*GOAL 1*.
Copy verbatim from the Nalder passage below, starting at the words "His screen career" and ending after "and monster roles.".
*GOAL 2*.
In the Nalder passage below, what role did Alfred Hitchcock cast Nalder in for The Man Who Knew Too Much (1956)?

His screen career began with Erich von Stroheim's Le Signal rouge (1948), and early European credits included roles alongside Errol Flynn and Vincent Price in Adventures of Captain Fabian (1951).[external 5] His breakthrough came when Alfred Hitchcock cast him as Rien, the cold-eyed assassin in The Man Who Knew Too Much (1956), whose climactic Albert Hall sequence — Nalder's scarred face peering from behind a curtain as he awaits his moment — became one of that film's most arresting images.[external 6] He subsequently relocated permanently to the United States, where his scarred appearance — the result of a burn accident whose circumstances he deliberately kept obscure, offering different explanations at different times[external 7] — made him a sought-after character player in villain and monster roles.

*INFORMATION SUPPLIED*.
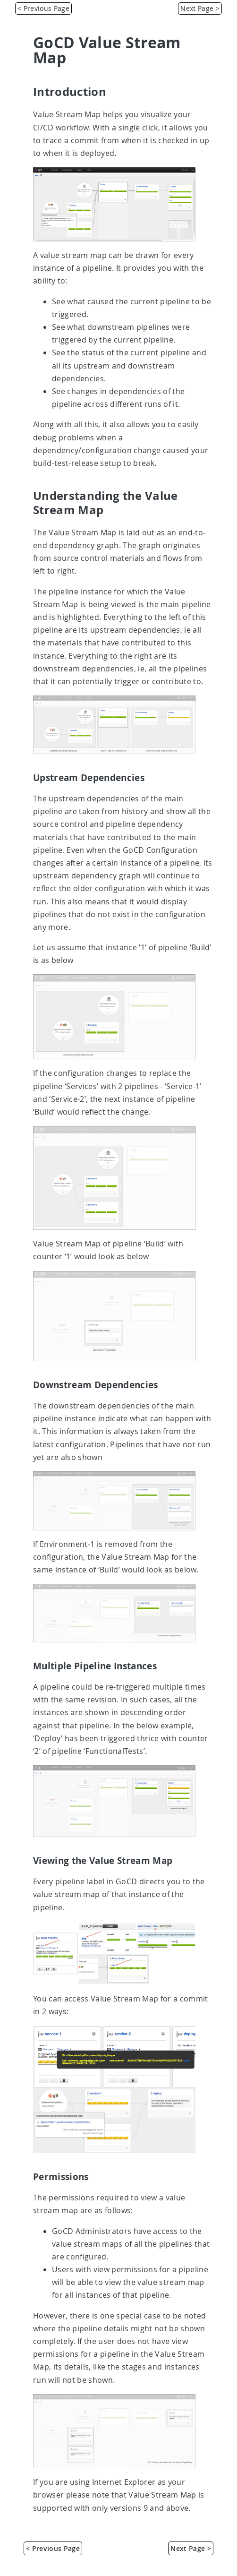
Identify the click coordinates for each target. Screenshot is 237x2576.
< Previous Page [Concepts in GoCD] (43, 8)
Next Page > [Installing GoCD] (200, 8)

*PROBLEM SOLUTION 1*.
His screen career began with Erich von Stroheim's Le Signal rouge (1948), and early European credits included roles alongside Errol Flynn and Vincent Price in Adventures of Captain Fabian (1951).[external 5] His breakthrough came when Alfred Hitchcock cast him as Rien, the cold-eyed assassin in The Man Who Knew Too Much (1956), whose climactic Albert Hall sequence — Nalder's scarred face peering from behind a curtain as he awaits his moment — became one of that film's most arresting images.[external 6] He subsequently relocated permanently to the United States, where his scarred appearance — the result of a burn accident whose circumstances he deliberately kept obscure, offering different explanations at different times[external 7] — made him a sought-after character player in villain and monster roles.

*PROBLEM SOLUTION 2*.
Rien, the cold-eyed assassin.